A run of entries
>>>>>

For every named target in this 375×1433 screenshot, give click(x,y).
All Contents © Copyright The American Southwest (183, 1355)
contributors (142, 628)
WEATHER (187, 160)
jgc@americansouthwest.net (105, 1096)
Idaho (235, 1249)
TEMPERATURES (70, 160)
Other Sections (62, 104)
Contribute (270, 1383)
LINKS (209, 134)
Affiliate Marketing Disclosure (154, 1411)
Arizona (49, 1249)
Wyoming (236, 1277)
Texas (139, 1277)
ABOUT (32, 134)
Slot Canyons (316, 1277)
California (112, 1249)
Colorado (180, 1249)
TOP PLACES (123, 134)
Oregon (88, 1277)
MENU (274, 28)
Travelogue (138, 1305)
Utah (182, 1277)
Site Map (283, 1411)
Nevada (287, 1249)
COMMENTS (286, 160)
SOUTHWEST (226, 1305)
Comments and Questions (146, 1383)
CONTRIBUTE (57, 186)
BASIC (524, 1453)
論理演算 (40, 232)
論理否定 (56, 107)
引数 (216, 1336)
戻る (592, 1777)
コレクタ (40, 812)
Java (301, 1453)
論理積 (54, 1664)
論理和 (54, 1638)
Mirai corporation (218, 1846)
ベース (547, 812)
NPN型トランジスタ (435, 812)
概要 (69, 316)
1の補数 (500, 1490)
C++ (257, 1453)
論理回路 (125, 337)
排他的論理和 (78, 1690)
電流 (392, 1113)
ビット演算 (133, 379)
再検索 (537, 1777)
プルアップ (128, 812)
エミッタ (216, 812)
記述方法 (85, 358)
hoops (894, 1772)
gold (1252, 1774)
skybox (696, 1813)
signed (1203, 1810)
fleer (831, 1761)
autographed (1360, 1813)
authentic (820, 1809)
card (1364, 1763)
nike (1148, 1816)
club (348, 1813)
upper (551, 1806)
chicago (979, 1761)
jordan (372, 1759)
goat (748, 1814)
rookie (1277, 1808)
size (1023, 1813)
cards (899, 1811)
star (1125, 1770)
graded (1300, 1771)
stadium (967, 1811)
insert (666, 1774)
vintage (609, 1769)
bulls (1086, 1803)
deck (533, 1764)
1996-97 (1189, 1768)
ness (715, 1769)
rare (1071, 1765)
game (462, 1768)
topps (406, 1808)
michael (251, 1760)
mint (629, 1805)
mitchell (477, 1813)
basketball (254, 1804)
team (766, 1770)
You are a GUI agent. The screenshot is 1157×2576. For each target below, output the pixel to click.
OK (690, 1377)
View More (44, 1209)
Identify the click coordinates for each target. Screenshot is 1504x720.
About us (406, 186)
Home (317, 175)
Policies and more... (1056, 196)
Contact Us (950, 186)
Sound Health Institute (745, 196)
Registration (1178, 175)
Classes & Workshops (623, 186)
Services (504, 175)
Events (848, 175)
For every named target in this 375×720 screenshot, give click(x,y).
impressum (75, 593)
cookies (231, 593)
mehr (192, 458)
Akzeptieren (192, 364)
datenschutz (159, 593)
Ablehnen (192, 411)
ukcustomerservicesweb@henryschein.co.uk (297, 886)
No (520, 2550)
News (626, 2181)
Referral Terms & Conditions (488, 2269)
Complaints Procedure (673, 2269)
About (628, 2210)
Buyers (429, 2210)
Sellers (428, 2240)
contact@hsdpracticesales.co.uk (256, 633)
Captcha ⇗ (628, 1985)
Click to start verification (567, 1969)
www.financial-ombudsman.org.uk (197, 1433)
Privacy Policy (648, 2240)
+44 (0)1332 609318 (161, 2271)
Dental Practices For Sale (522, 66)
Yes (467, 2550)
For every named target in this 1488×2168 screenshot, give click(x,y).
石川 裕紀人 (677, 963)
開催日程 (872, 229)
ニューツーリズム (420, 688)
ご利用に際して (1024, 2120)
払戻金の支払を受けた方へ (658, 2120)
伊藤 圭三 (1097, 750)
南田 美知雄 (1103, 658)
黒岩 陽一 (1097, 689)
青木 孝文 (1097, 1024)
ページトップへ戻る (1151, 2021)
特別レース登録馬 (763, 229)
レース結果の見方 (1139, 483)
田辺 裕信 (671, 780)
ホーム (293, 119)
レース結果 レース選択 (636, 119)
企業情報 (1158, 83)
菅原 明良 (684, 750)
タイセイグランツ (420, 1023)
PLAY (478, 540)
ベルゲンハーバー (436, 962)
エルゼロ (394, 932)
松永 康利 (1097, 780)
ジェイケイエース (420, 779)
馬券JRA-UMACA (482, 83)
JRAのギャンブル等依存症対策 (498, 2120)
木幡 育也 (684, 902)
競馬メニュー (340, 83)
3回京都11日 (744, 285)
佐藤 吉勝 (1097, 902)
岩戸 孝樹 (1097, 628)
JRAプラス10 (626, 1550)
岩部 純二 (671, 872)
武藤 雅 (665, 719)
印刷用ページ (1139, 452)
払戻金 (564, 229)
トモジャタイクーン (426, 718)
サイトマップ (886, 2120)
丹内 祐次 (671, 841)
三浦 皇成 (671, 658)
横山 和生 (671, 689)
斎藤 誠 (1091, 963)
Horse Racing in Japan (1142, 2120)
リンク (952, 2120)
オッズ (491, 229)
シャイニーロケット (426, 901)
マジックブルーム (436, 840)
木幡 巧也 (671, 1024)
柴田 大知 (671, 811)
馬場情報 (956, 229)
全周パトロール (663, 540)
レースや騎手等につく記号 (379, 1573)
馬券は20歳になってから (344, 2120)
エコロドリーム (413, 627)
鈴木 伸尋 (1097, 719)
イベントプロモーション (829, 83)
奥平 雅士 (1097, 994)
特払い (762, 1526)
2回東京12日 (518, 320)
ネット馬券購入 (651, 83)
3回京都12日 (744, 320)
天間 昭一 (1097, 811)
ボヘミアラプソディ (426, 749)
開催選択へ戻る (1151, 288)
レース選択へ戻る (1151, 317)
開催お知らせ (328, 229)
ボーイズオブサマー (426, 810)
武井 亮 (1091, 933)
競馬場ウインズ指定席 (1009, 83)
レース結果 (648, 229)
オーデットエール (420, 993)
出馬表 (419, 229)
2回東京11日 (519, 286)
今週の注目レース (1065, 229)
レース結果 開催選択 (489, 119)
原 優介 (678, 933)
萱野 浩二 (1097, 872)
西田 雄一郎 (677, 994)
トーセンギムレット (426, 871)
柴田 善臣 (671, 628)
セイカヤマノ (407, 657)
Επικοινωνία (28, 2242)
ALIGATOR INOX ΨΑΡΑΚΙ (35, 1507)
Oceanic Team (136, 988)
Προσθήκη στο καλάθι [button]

<<<<<

Task description:
Locate every line in the entries above that contains the word "each", and copy all of those lines in full.

Full output:
You are a GUI agent. The screenshot is 1157×2576. For each target below, output the pixel to click.
Identify the click coordinates for each target. Screenshot is 1504x720.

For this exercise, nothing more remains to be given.